To be an enlightened person in the mid-eighteenth century was seldom to be a democrat in the modern sense. Instead, most such people supported absolute monarchy – if it implied government according to law and the constitution (anything else was called arbitrary despotism) – in order that an enlightened rule could be inaugurated. Chydenius was no exception in this respect. By the end of the Diet of 1765–6 he had become increasingly critical towards the existing political system, most pertinently its party system. Saying farewell to the Caps – who of course had kicked him out – he raised a critique against the Age of Liberty as a whole. Certainly the verdict regarding this Age has differed among historians. While some have seen only its shortcomings, others have been more positive. In contrast to the absolutism that prevailed before 1718, the new constitution without doubt brought many new liberties. At least to some extent, a polity was introduced which resembled the English system after 1688: a system of checks and balances that could curb the abuse of governmental power. While the estates system did not constitute a parliament in the modern sense, it was nevertheless the case during the Age of Liberty that the estates were much more powerful than the monarch. In theory it resembled an order built upon the idea of a balance of power, as the new constitution defined that the estates were the lawmakers, while the monarch (including the Council of the Realm and the state administration) functioned as the executive power. In reality, of course, the divide between law-making and execution was crossed constantly by the estates, which were eager to govern directly.1

Against this background, most modern historians have described the Age of Liberty as semi-democratic, the embryo of a modern parliamentary system.2 Others (scholars mainly of an older generation) have instead condemned it as corrupt, and dominated by self­interested elitist parties fighting over the spoils of government.3 As we have seen, Chydenius was apt to agree with the latter characterization. Rather than an Age of Liberty, it was an age of bitter party strife and lack of concord, he thought.

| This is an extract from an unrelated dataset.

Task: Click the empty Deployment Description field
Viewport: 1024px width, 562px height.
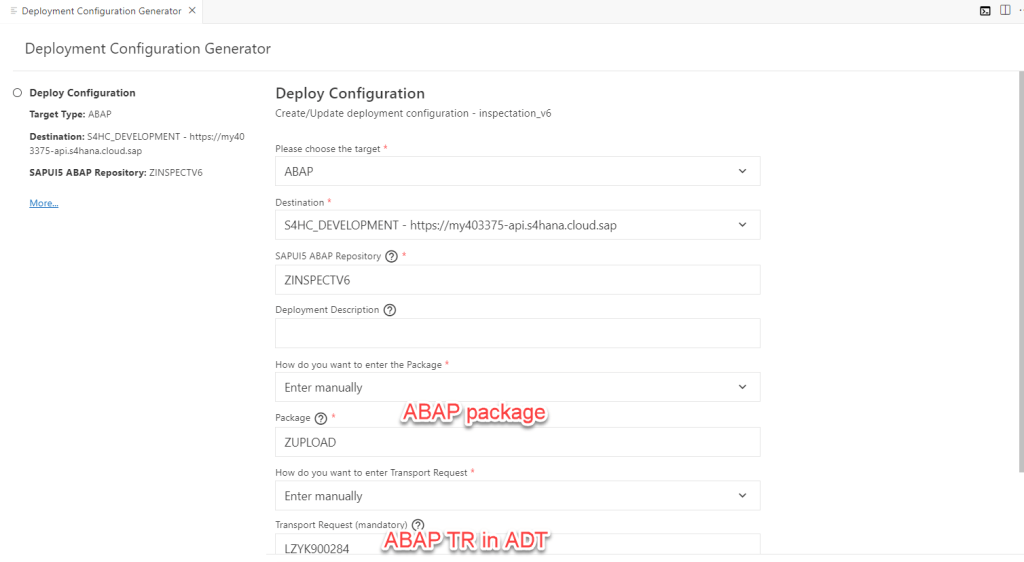Action: click(x=517, y=333)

This was the reason why Chydenius, following Gustavus III’s coup d’état in 1772, was so ready to hail him as a liberator. Hence, right from the beginning and until his death he defended the new constitution of 1772, which emphasized monarchical power as a replacement for the rule of the estates that had held sway during the Age of Liberty. Chydenius became what in the Swedish realm at the time was called a Gustavian, a follower of an order that to a large extent resembled the kind of enlightened absolutism which was common in continental Europe during this period. Chydenius especially hailed the new regime for creating national concord and internal peace. In a speech given in Kokkola in 1778 at Gustavus’s birthday, Chydenius depicted the old regime in dark colours: “Sweden was in a bad way when Gustavus took over the sceptre,” he said. It was a time when “everybody wanted to rule but no one wanted to obey”. But now a new time had emerged in all its glory. Gustavus has created the necessary concord, and unity now prevails in the nation, he insists. And he breaks into verse:

Let out fire and thunder

so that the Heavens shake,

Our ship steers blissfully forward,

As long as Gustavus illuminates our path.4

Chydenius’s earlier biographers have often found it problematic that this prototype of a “modern” liberal could have been such a stern Gustavian. Even Virrankoski in his balanced analysis wonders whether or not Chydenius was an opportunist who defended the king in order to gain favour.5 Without doubt his support was conditional: only to the extent that Gustavus defended the rights and liberties of his subjects was he the kind of ruler Sweden needed. At times, Chydenius seems to have doubted whether the king was really fulfilling this role; especially after his dramatic return from the Diet of 1792 in Gävle, which, as we have seen, was dominated by the king and his police. On the other hand, there is no doubt that Chydenius really did become a convinced Gustavian; standing for election in 1792 to participate in Gävle, he was openly recognized as belonging to the “royal party”. While most of his colleagues in the Estate of Clergy in Ostrobothnia had left this party during the 1780s, Chydenius remained loyal to it.6 He was certainly also horrified by the assassination of Gustavus at the opera house in Stockholm some months later, carried out by a group of conspiring noblemen.7

Perhaps we should not be surprised at Chydenius’s support of the king. In fact, to regard monarchical rule as the best means of serving the common good was common during this period. First, the view that it was as a guarantee for concord and happiness in the state was part of an older popular ideology in Sweden connected with the Estate system defining a fair and just political order. In that country, as Michael Roberts has emphasized, “the peasants have always by tradition been positive to a strong monarch”.8 Hence, an older generation of historians such as Erik Gustaf Geijer spoke of “condemnation of aristocracy” (aristokrati-fördömande) as a prevailing political attitude among the lower estates in the Swedish realm all the way back to the medieval period. The reason was simple: a “just” monarch could maintain the existing privileges and the rights of the different orders in society. A weak monarch would leave the door open for private interest and rent-seeking.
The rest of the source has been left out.